To see the value of a skill level, I think the best way is to see what does it allow you to do. As in CT the tasks were not defined, I'll use MT to compare with MGT. For my comparisons I'll assume relevant stats at 7, that gave a +1 DM in MT and 0 in MGT:
If you're not trained on a task (and not unskilled OK), in MT you would have a +1 with one difficulty level as a penalty, so, for an easy task, you'll need a 6+, for a medium, a 10+, and not able to try more difficult tasks (unless cautious). In MGT, your modifier would be -3, so you could try a symple task at +3 (5+), an easy task at +1 (7+), an average at -3 (10+) and you could even try a difficult one at -5 (12+).
With minimal training (level 0), rolls for easy, medium and difficult are 2+, 6+ and 10+ in MT, while 2-4+ (depending if referee rules it simple or easy), 8+ and 10+ in MGT, but in MGT you could also try a Very Difficult at 12+.
To be able to try formidable tasks in MT (equivalent to Very Difficult in MGT, I guess, as they are one level above difficult) you'd need level 2 in MT (target 12+), while with level 2, you'll achieve success in MGT on a 10+.
And finally, to be able to try an Impossible task in MT, equivalent to Formidable in MGT (as stated above, and also the most difficult task given in the game), you'd need skill level 6, while in MGT you can achieve it with skill 2.
Off course, that may be downgraded using cautious task in MT and spending more time in MGT, but while in MT the results are quite important, in MGT you only achieve a +1 to spend more time (by a factor of 6-10).
So, as I understand skills, MGT gives you less skill levels to your character, but those skills mean more training that in MT, as the same skill allows you to achieve harder results. It also gives you many 0 level skills, but forfeits the Unskilled OK (unless house ruled, I guess most referees will allow several such tasks, regardless of the rules).
No, so do I, and not formally, but neither does it forbid/limit retries.
I guess the term retry is used in two ways in traveller:
- The first way is to simply repeat a task you failed. Of course this is not available in instant (e.g. spotting something you can only see for an instant) or what would be labeled in MT as fateful tasks (e.g. to disarm a bomb just before it detonates). This is allowed until successful in MGT (so failure does only mean you'll need more time, unless some kind of misshap occurs), while it required a determination task in MT (so meaning your character became frustrated, and had to overcome frustration to keep trying).

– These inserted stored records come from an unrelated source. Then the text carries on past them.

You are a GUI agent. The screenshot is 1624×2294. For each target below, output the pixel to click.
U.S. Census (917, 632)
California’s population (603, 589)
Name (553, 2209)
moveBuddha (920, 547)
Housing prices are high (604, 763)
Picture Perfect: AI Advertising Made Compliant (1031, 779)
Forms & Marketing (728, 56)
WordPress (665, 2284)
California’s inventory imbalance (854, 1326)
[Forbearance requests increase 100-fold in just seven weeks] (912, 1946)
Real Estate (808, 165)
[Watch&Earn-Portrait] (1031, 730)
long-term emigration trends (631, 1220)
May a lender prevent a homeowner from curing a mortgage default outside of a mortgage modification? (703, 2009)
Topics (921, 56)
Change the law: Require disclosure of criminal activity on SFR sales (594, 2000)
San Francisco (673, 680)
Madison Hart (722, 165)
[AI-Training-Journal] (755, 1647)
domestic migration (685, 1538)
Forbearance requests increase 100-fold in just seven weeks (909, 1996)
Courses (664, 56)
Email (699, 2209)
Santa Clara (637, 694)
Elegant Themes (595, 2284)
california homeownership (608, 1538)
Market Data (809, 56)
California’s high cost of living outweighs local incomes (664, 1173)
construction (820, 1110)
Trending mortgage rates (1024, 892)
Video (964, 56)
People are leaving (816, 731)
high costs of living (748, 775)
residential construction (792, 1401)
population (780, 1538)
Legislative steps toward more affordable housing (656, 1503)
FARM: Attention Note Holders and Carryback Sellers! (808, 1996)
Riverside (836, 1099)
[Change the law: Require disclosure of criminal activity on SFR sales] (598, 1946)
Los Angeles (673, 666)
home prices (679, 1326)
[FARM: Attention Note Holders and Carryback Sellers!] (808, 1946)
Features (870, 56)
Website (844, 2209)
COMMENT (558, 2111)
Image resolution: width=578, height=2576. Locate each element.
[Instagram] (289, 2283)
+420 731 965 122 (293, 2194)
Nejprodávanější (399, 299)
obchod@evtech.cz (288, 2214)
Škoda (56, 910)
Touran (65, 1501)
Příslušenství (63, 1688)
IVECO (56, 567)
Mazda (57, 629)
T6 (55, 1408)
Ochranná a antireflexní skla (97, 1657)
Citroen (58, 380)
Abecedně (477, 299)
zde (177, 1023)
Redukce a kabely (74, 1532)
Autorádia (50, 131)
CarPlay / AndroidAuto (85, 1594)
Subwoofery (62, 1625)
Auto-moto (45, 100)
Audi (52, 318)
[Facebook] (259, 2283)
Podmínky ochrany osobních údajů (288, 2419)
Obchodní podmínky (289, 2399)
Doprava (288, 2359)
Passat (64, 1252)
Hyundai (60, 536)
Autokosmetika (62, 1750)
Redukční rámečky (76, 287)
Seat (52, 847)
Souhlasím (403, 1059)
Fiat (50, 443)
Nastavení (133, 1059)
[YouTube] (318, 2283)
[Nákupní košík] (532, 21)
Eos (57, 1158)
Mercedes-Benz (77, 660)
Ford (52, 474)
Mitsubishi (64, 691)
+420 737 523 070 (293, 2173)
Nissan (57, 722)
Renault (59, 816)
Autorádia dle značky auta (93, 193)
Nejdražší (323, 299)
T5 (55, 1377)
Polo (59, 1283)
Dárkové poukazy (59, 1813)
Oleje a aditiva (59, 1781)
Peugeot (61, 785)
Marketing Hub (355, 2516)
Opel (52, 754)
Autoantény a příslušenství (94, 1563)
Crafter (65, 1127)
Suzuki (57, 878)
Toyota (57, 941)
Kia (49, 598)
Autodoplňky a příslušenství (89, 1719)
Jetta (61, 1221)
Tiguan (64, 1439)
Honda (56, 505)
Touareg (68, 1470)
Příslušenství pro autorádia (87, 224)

- The second way is what is represented in MT by JOT skill, and is not featured in MGT. This represents the increased resourcefulness, and may be used most times when the referee thinks this resourcefulness will help (I remember one gaming season when the group Doctor saved one NPC by using this retries, and I assumed he left medicine aside and used true first aid techinques to stabilize him, acting more as socorrist than doctor). The fact of being fateful doen't in this case preclude those retries, IMO (the example given just above is about such use in a fateful task).